Banqueiros resgataram cotas às vésperas da intervenção

As manobras capitaneadas pelos donos do Cruzeiro do Sul também passaram pela gestora de recursos do banco, a BC Sul Verax. Nesse caso, foram utilizados fundos de investimentos em participações (FIPs). Em outubro de 2008, a gestora teria começado a vender o FIP BCSul Verax Equity 1 e o FIP Verax Cinco Platinum em suas agências bancárias, com promessa de liquidez diária — algo impossível pela Instrução 391 da CVM, que regula os FIPs como condomínios fechados, com resgate apenas no término do prazo da aplicação ou na liquidação do fundo. A rentabilidade era atrativa — até 110% do Certificado de Depósito Interbancário (CDI).

Os recursos captados por meio dos dois fundos financiavam os Indio da Costa. Ambos alocavam 100% do patrimônio em debêntures da Patrimonial Maragato, uma empresa de fachada, cujos donos eram Luis Felippe e Luis Octavio, e somavam R$ 456 milhões. Denúncia do Ministério Público indica que pelo menos 154 cotistas foram lesados.

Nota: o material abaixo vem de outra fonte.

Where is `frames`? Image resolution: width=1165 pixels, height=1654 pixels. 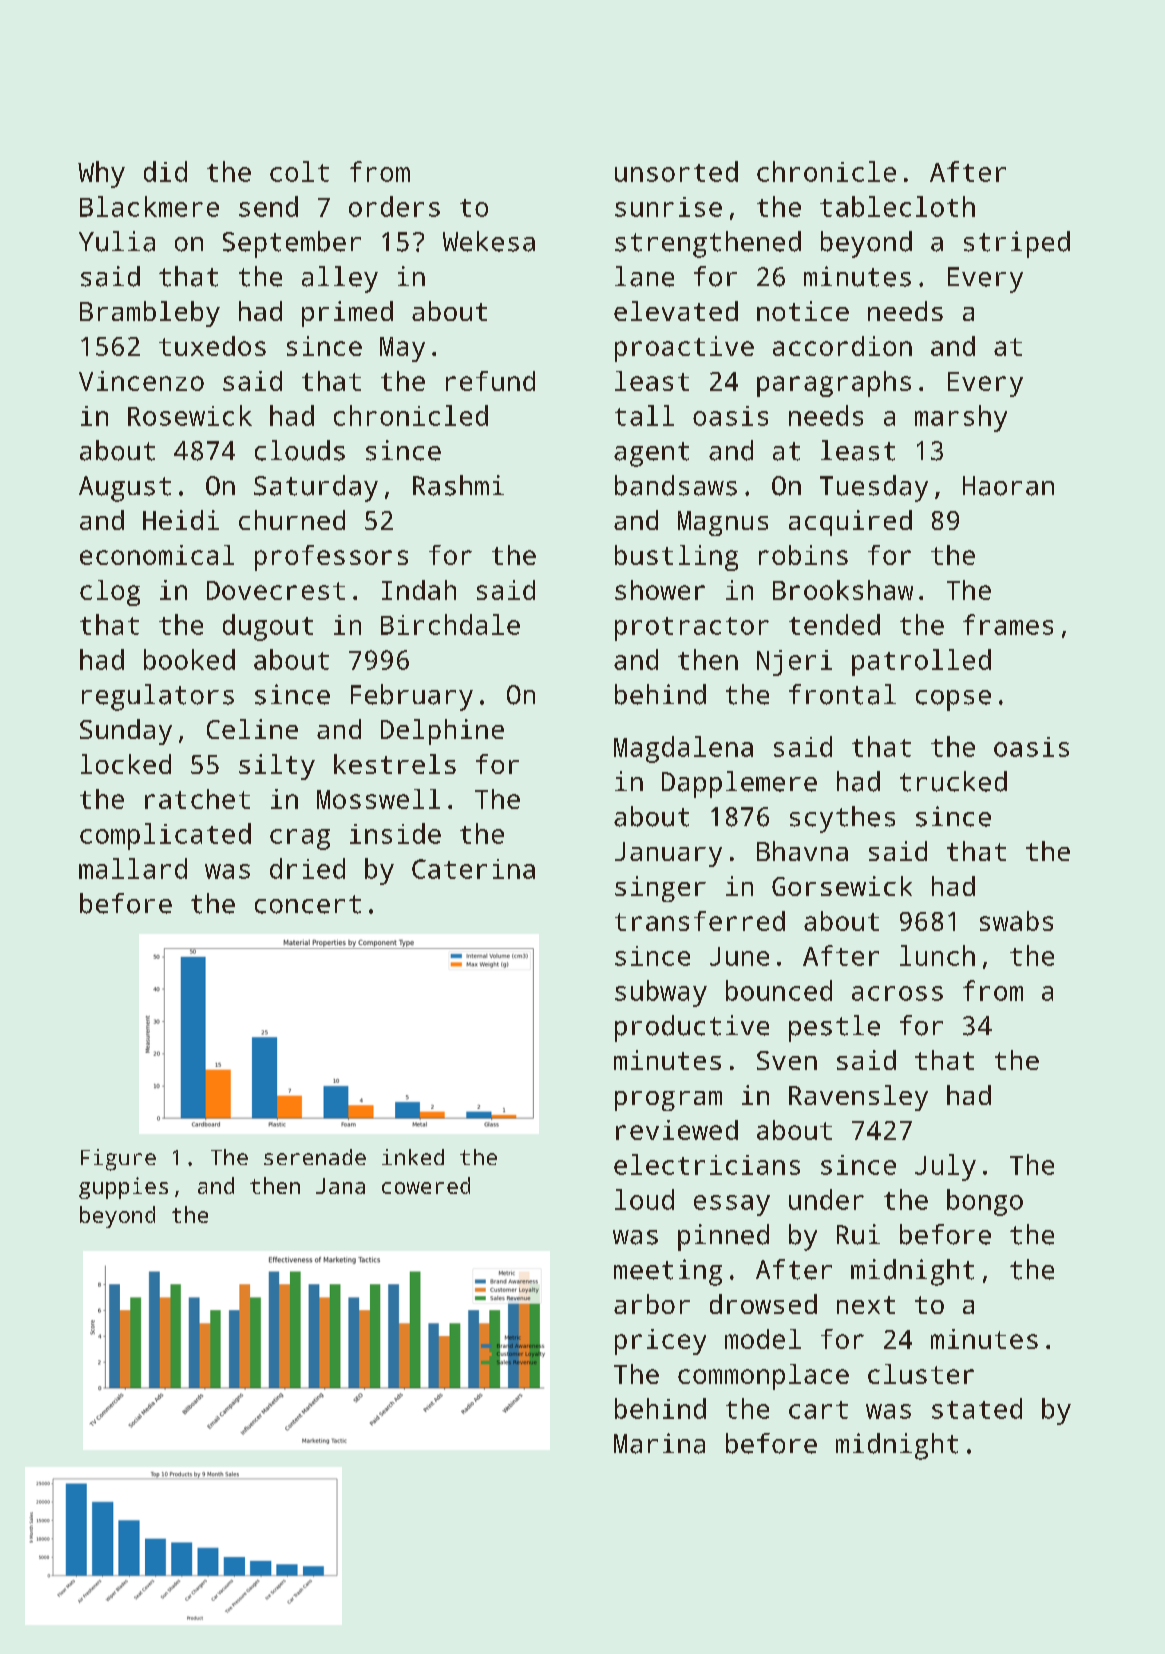 frames is located at coordinates (1008, 624).
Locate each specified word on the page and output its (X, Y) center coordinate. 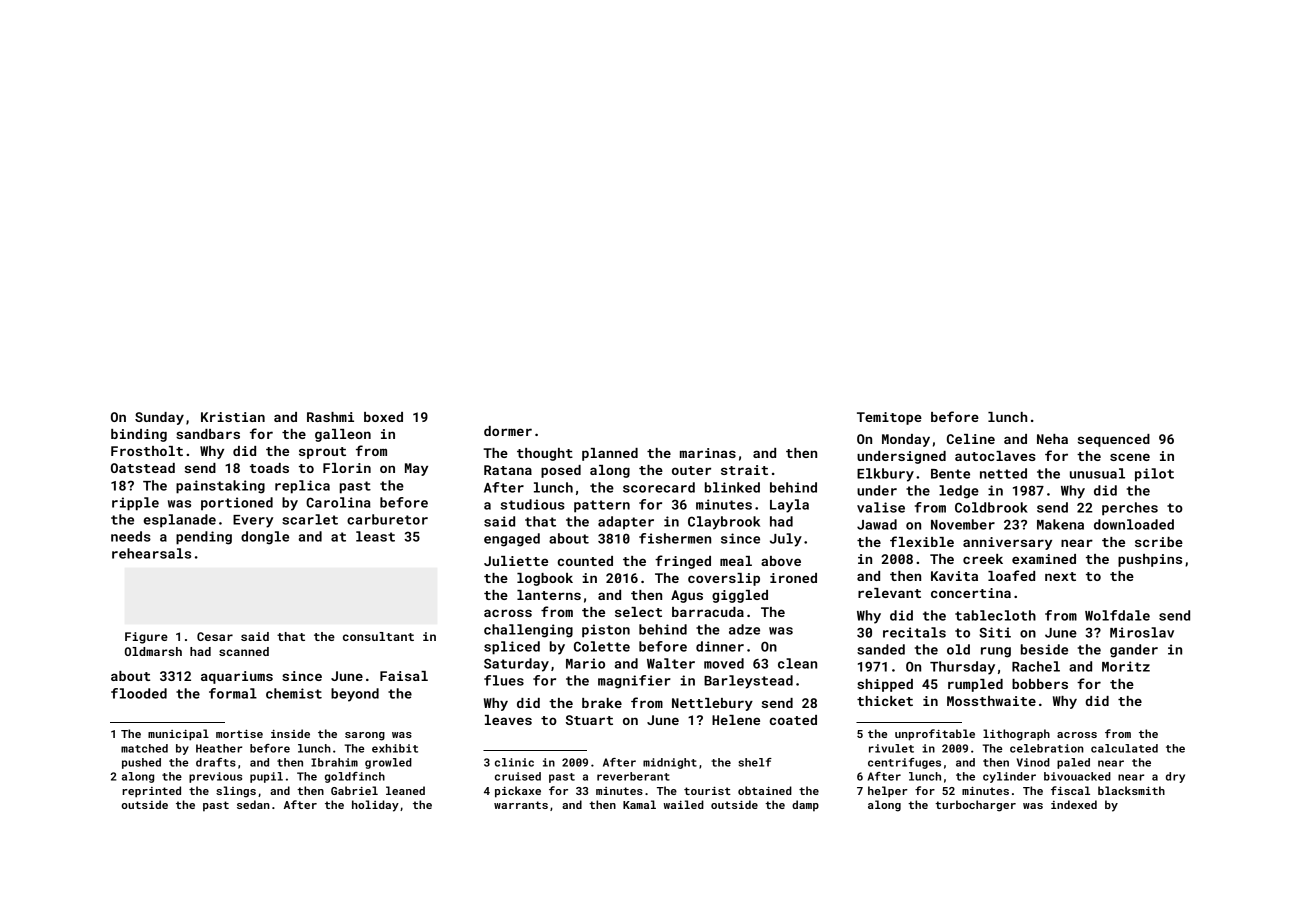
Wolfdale (1117, 615)
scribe (1159, 542)
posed (561, 471)
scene (1130, 457)
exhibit (395, 748)
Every (253, 521)
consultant (378, 636)
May (416, 469)
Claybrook (724, 523)
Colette (602, 646)
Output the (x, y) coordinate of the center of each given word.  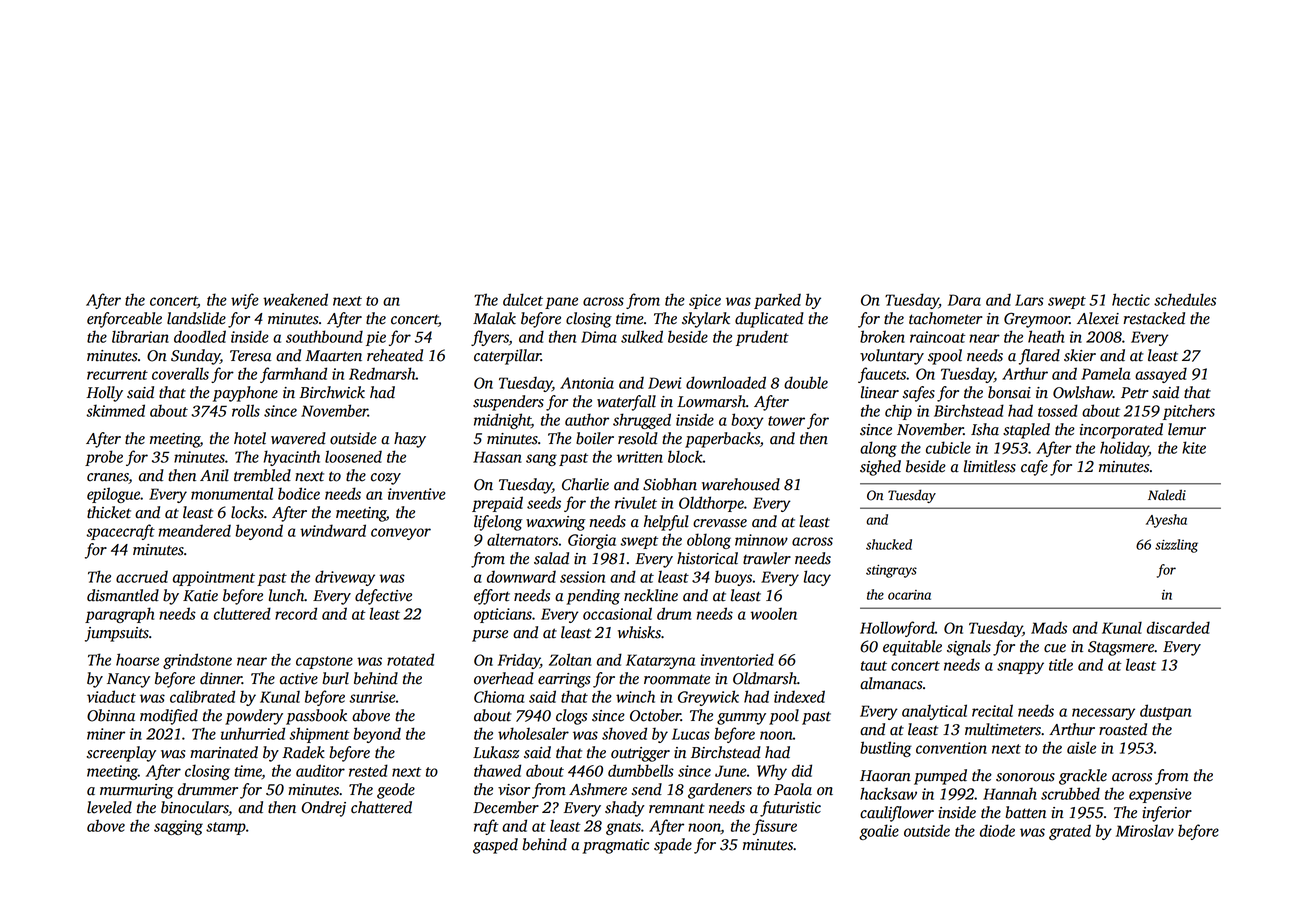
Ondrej (323, 809)
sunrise (372, 697)
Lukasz (496, 752)
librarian (140, 336)
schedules (1185, 299)
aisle (1081, 747)
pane (561, 303)
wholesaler (533, 733)
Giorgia (592, 541)
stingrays (891, 571)
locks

Para viabilizar a liquidez diária sem reduzir o patrimônio — e, dessa forma, sem ser pega pela Comissão de Valores Mobiliários (CVM) —, a gestora criou um falso mercado secundário de cotas, em que laranjas simulavam adquiri-las. Dessa forma, quando um cotista pedia o resgate, a cota não era contabilmente liquidada, mas, sim, vendida a um terceiro. Pelas contas do BC, o esquema viabilizou o desvio direto de R$ 171,5 milhões em favor dos controladores. (Y.Y.)